The buzzing, ringing, chiming and dinging of cellphones will become rare sounds next school year.
Cellphones are officially going to be prohibited during the school day for grades six to 11 starting at the beginning of the 2025-26 school year.
Seniors will have a slightly different policy as they will be allowed to use their phones, but only while in the Senior Den.
While the limitation of phone use is guaranteed, many details of the policy are yet to be finalized. Administrators and teachers in the upper school phone policy working group are still considering how to enforce the policy, what exceptions are necessary and which specific devices such as smartwatches should or shouldn’t be allowed.

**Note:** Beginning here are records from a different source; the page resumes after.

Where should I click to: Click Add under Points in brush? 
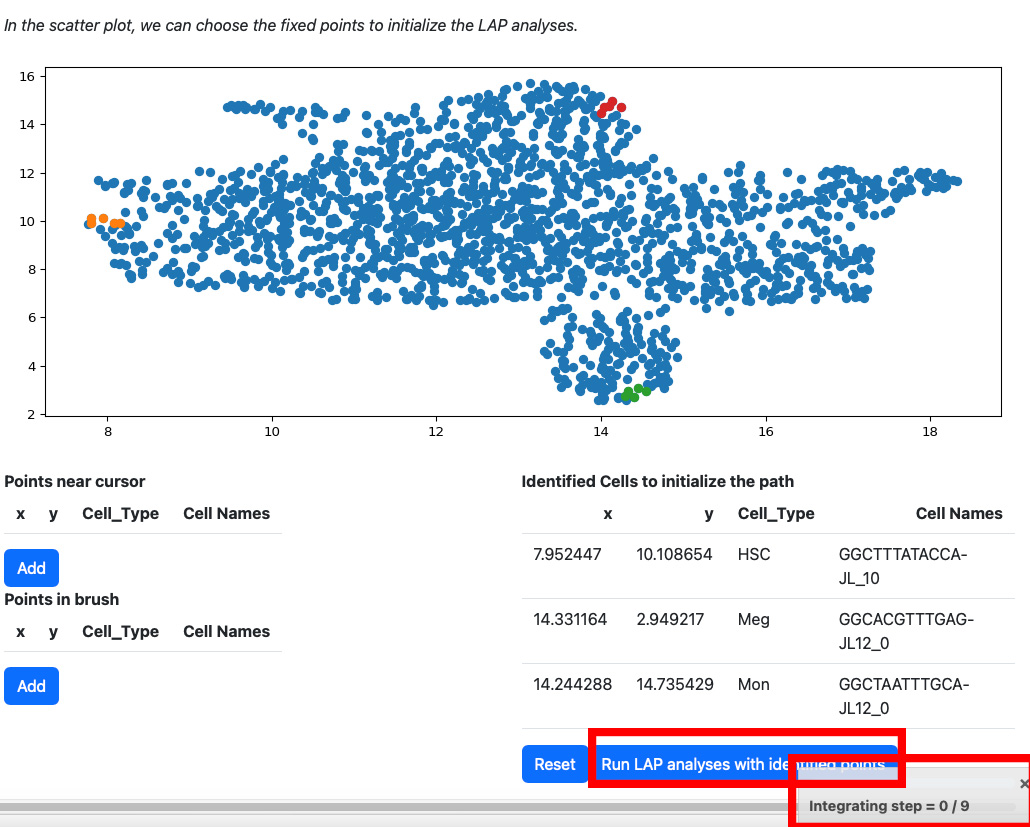32,686
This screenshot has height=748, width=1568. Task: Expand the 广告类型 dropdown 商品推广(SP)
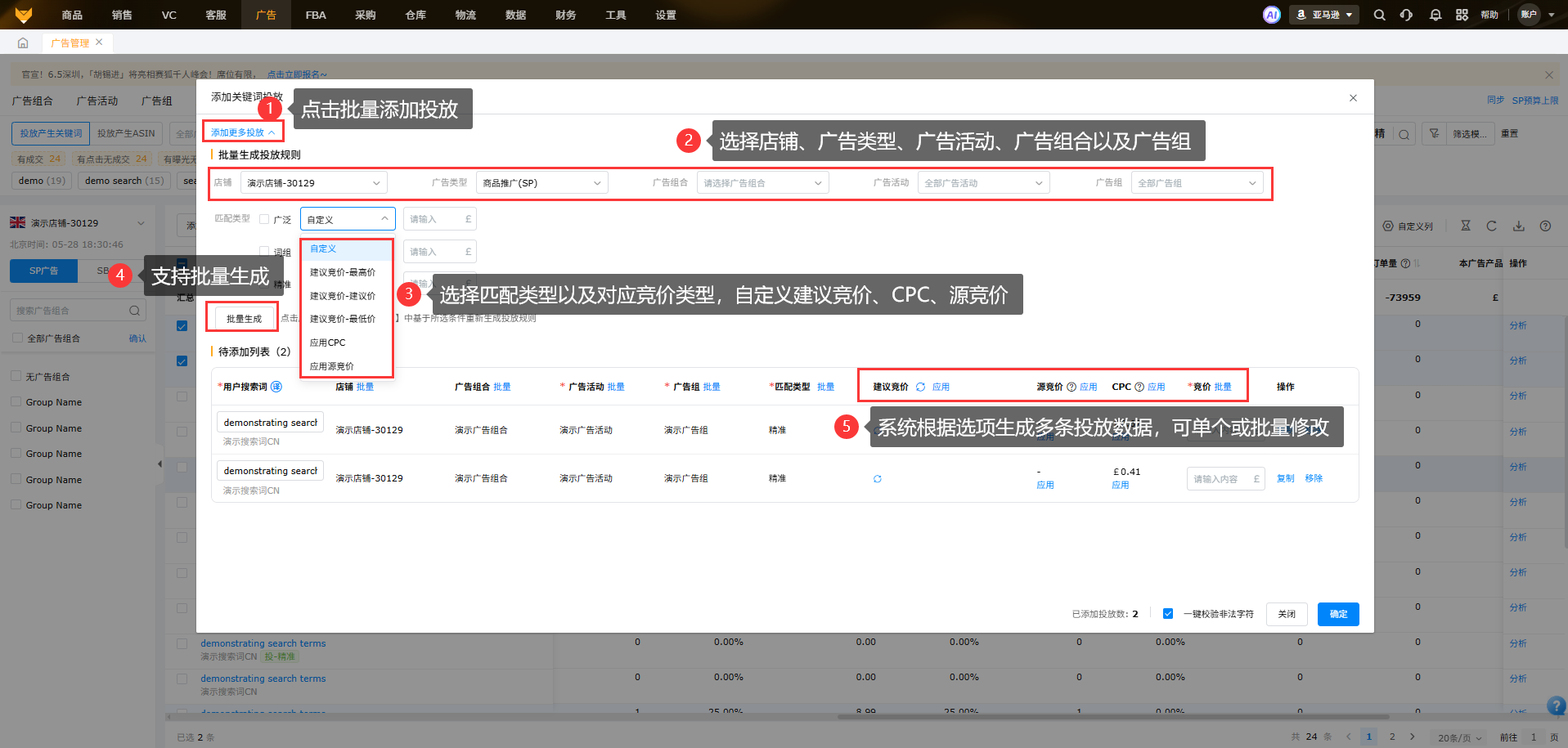tap(541, 183)
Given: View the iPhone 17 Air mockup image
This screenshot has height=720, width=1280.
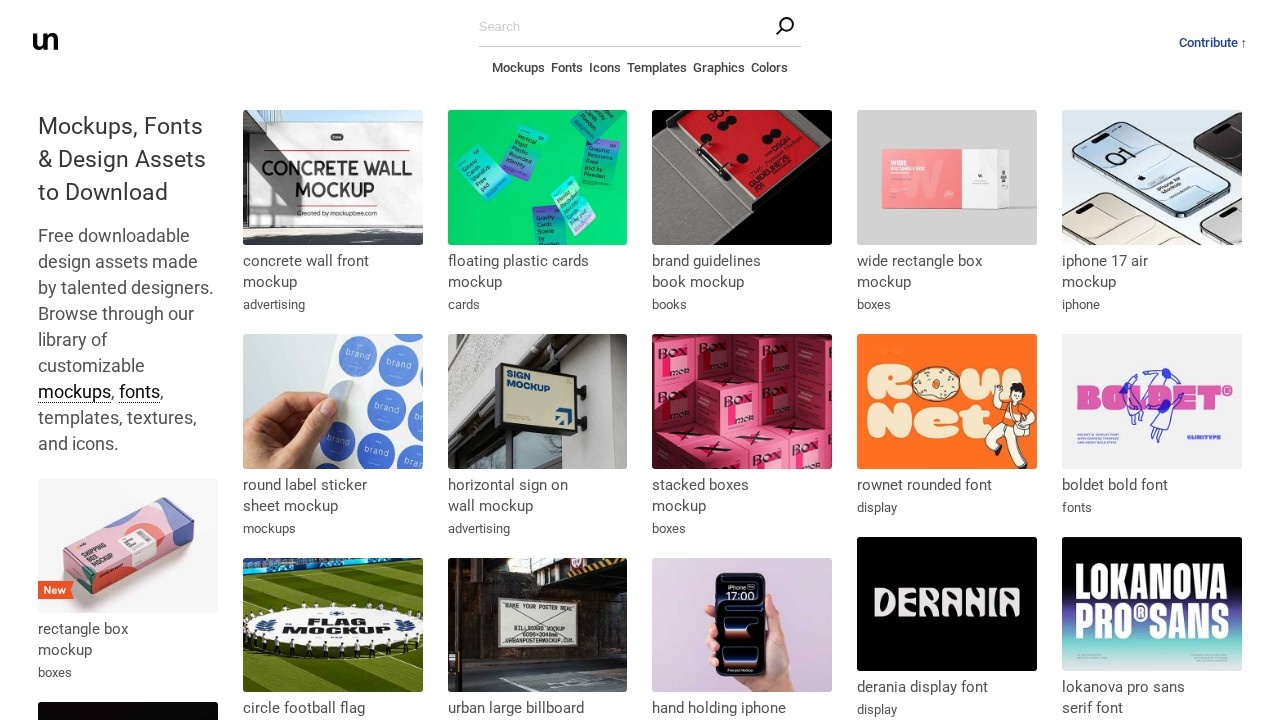Looking at the screenshot, I should (x=1151, y=177).
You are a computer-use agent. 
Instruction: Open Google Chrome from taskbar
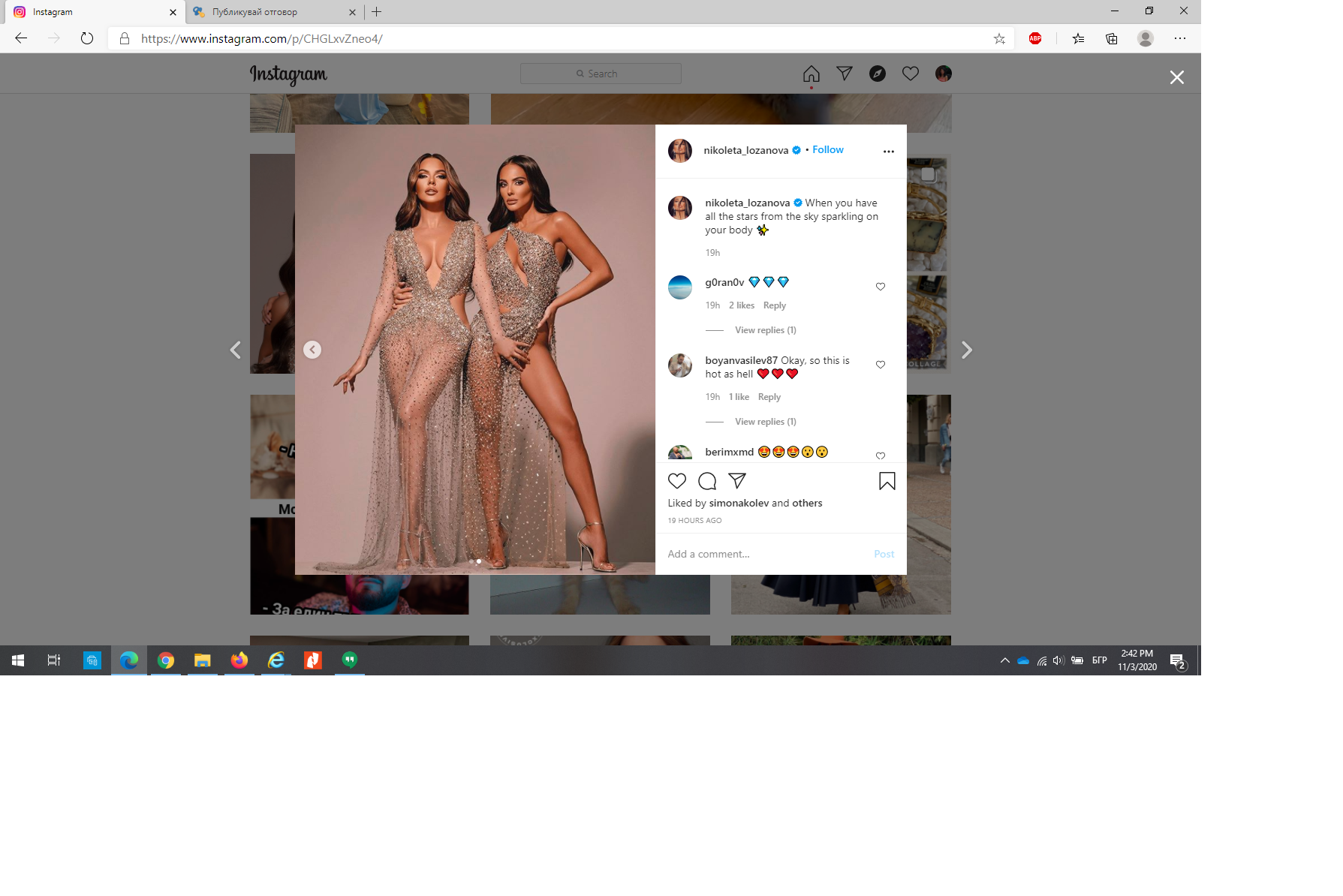pyautogui.click(x=166, y=660)
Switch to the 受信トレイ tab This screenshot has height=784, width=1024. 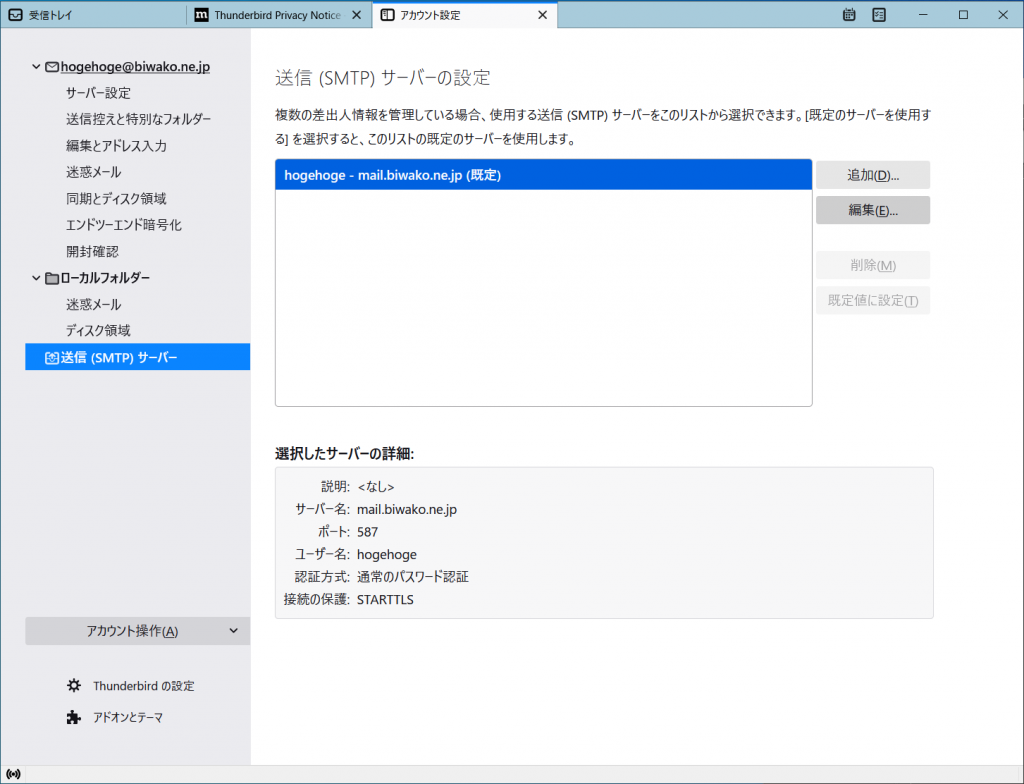[x=92, y=15]
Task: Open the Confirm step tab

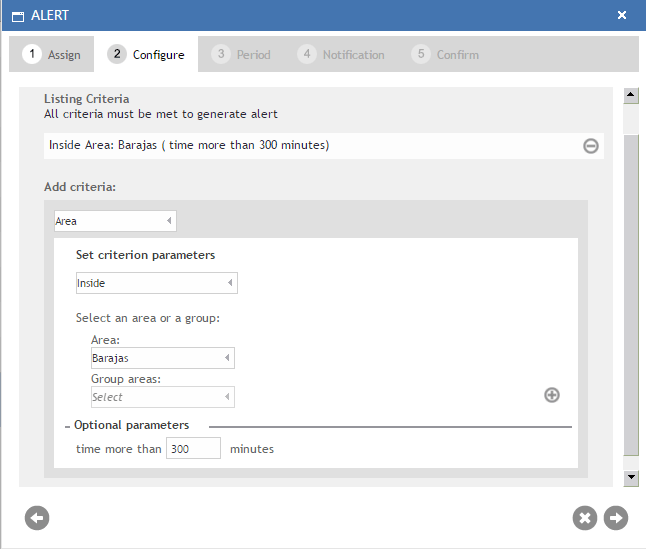Action: 445,54
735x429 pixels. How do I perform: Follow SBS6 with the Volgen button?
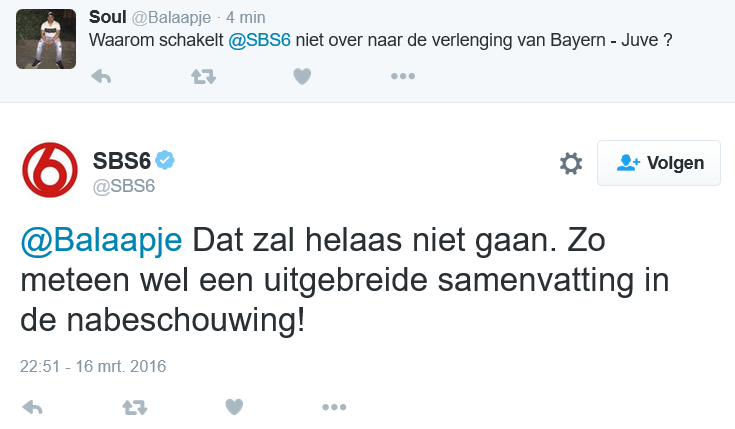659,163
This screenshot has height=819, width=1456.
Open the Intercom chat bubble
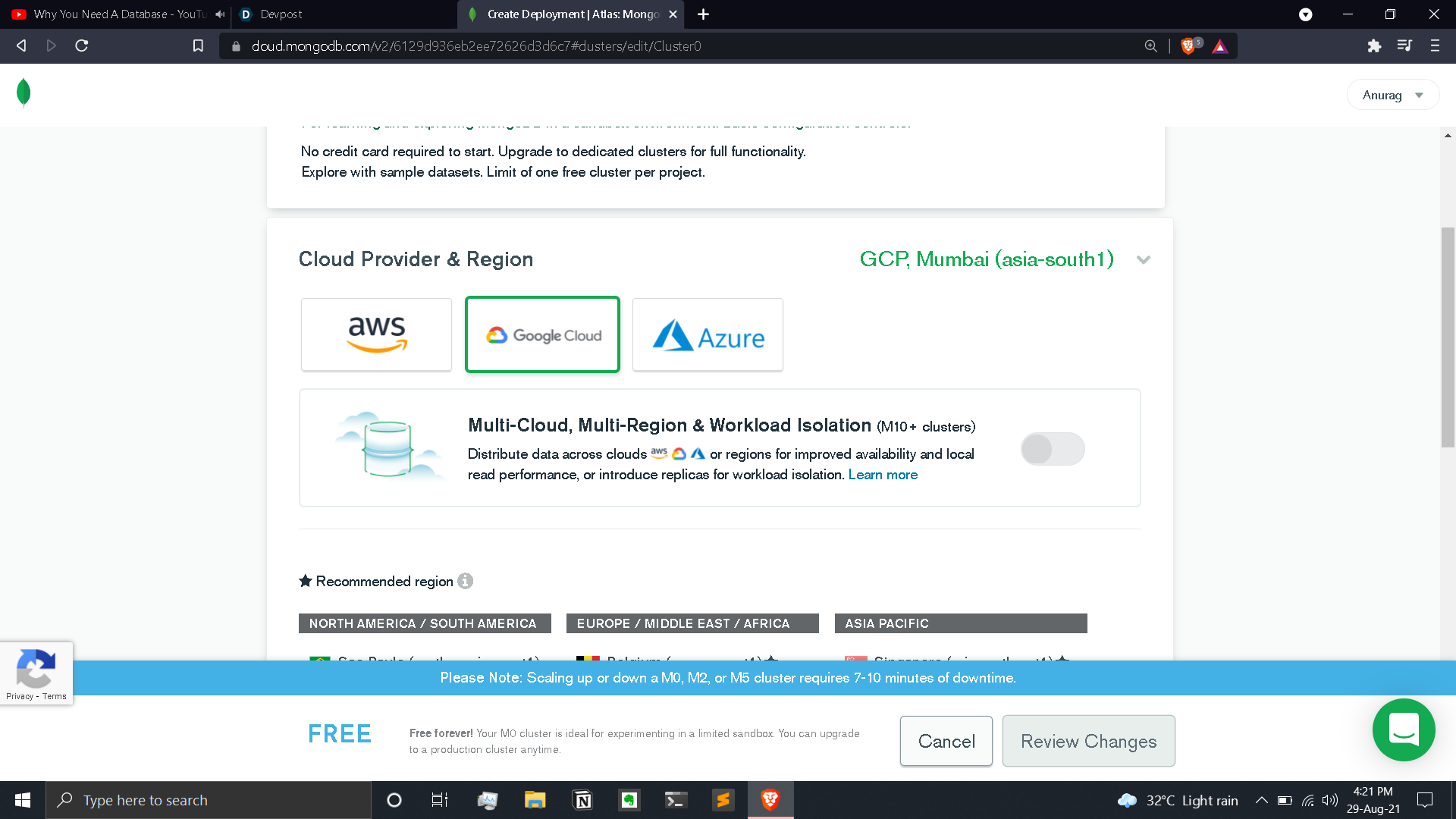pos(1403,730)
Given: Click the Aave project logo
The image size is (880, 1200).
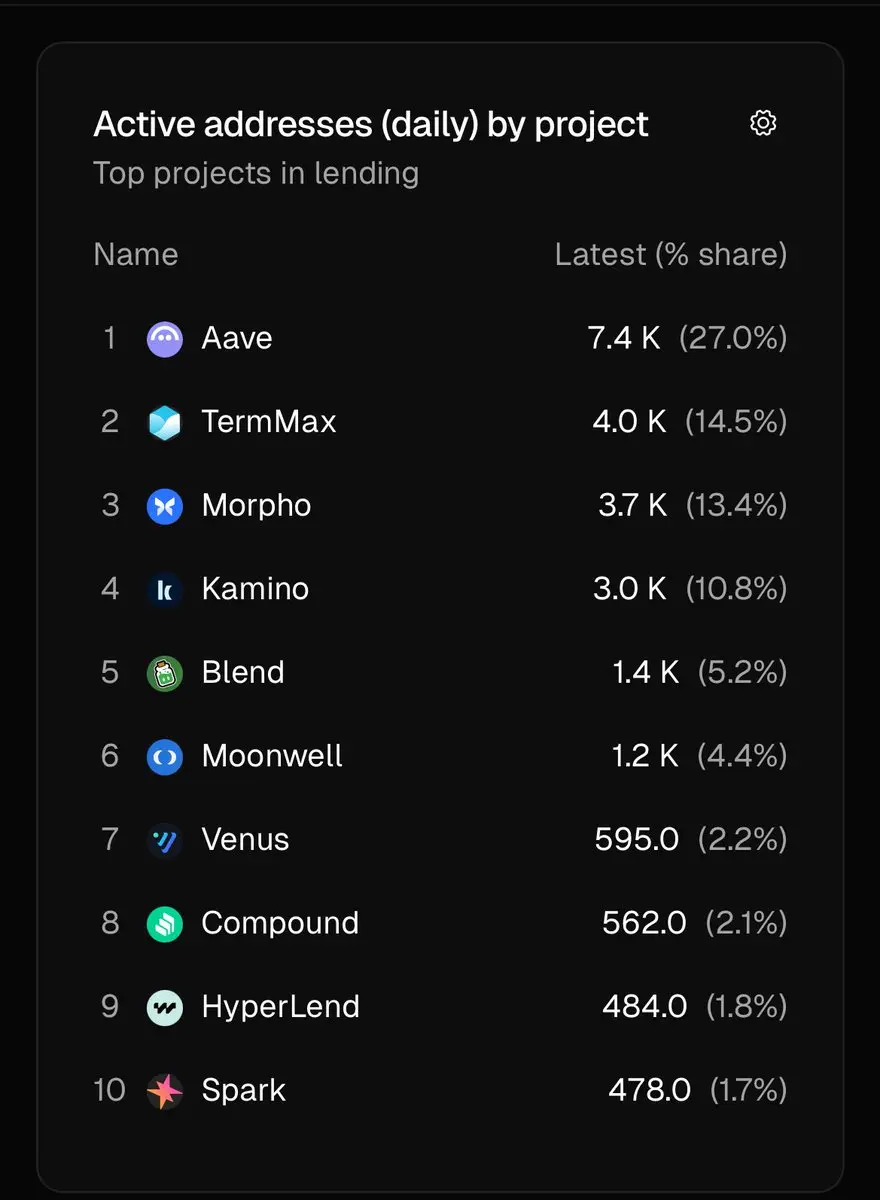Looking at the screenshot, I should [x=165, y=339].
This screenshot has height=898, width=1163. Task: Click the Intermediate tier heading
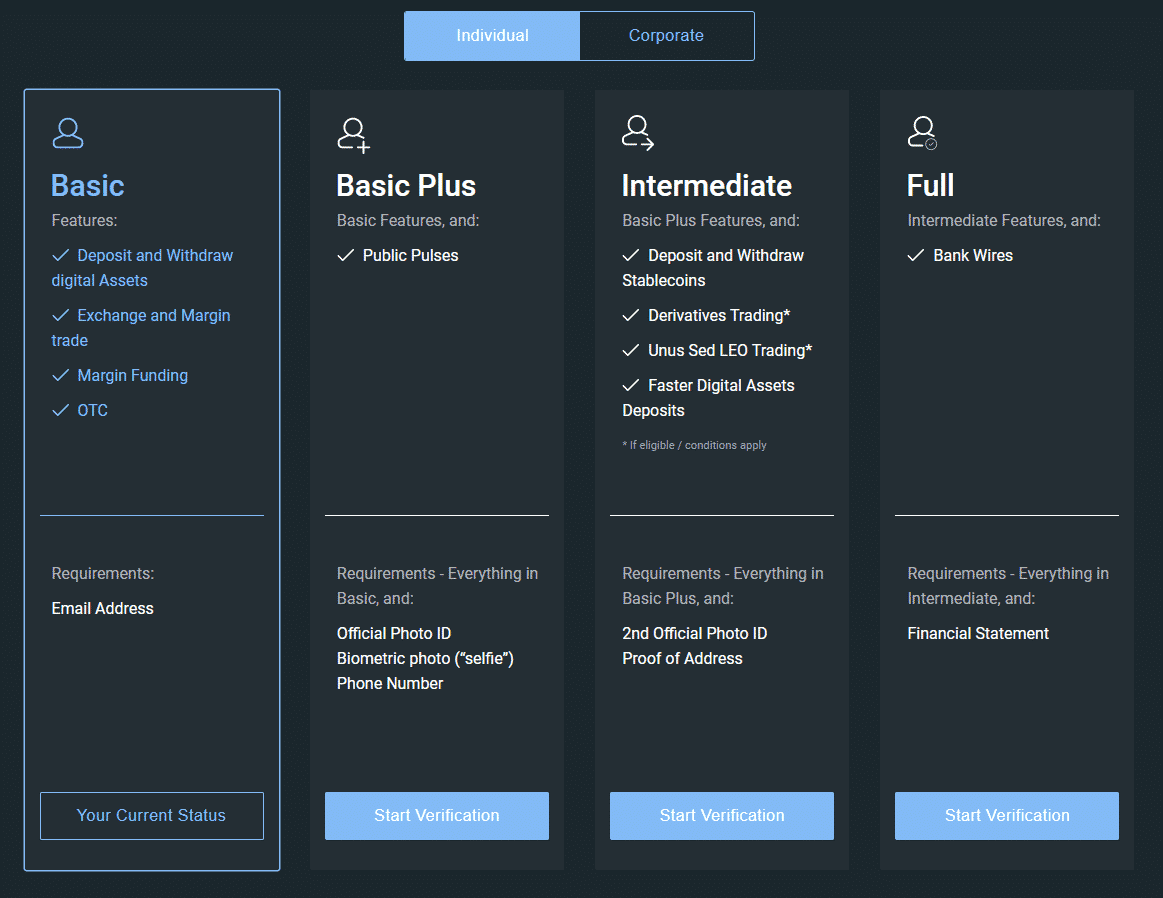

For now, Head of School Albert Throckmorton said Yondr pouches, magnetic phone-locking bags, are looking like a real possibility. Students would lock their phones in the pouches in the morning, carry the pouch with them throughout the school day and unlock their phones using a magnet as they left.
“[With the Yondr pouch], you’re not worried about somebody taking your phone or something like that,” Throckmorton said. “If there were ever a catastrophe, you can cut open your Yondr pouch and get your phone back.”
Overall, the new phone policy aims to protect the mental health of students during school hours, according to Throckmorton. By decreasing phone usage, the school aims to decrease the negativity spread online that causes stress during the day.
“[The policy] really is about general health,” Throckmorton said. “We recognize the effects of being immersed in your phone and social media all day. It’s probably buzzing and dinging and telling you things and giving you reasons to be upset, happy or distracted. This adds another curriculum that we’re being asked to manage.”
Many other schools around the country have already introduced updated phone policies. Currently, at least 19 states have passed laws banning or restricting students’ cellphones in publicly funded schools. Other Memphis private schools including Hutchison School and St. Benedict at Auburndale restricted phone usage at the start of the 2024-25 school year.
A year later, St. Mary’s is implementing a new phone policy of their own. Throckmorton attributes the year-long wait to a longer research period compared to other schools, which dedicated more time to education on the topic and consultation with community stakeholders.
“We’ve had faculty work groups on this, we’ve had parent book clubs on this, and we’ve had the AP Psychology [students] do the research,” Throckmorton said. “We’ve been trying to look at other things and just do all our due diligence on it.”
One of the AP Psychology students involved in these conversations was junior Elizabeth Scott, who presented the students’ perspective on phone policies to the administration, following a survey of the student body. She said students’ opinions were roughly split on having increased restrictions on phones.
For herself, Scott is concerned that the new ban may interfere with students learning how to regulate their phone usage before they go to college.
“I think that it’s ultimately doing us a disservice if you’re not even teaching anyone how to regulate phones for themselves,” she said. “We want St. Mary’s to be a good, healthy, flourishing community, and if no phones is the way to do that, cool. But how are we going to be able to be members of a flourishing, successful community later, if we’re like, ‘oh my gosh, what is this? I can be on my phone all the time’ instead of learning how to regulate it now.”
In addition to students, the phone policy focus groups included discussions with teachers. Emily Metz, upper school history teacher, participated in these conversations and raised concerns about students’ relationship with their phones and what teachers’ role in the enforcement of a policy would be.
“I am concerned about how distracted the girls are when they have access to their phones,” she said. “Phones are a hindrance to the academic day, and administrators were very concerned about not making teachers’ lives harder, not giving teachers one more task to do.”
Parents were also part of the discussions leading to the new policy. One of the objections to the phone policy arose from parents concerned for the safety of their children in the case of dangerous situations.
Throckmorton said he feels that the policy will instead improve security on campus.
“Our security plans depend on being able to keep students quiet, safe and calm, and in many ways, hidden,” Throckmorton said. “It is counterproductive to our security efforts if everyone is picking up their cellphone and not listening to the teacher’s instruction, and parents are flooding to the school prematurely.”
Throckmorton said he welcomes the conversations and responses that may stem from the now-official new phone policy.
“Everyone is entitled to their reaction and their opinions about [the phone policy],” Throckmorton said, “ I hope that anyone who really is concerned about it will do the research or … talk to people at other schools and see how it works.”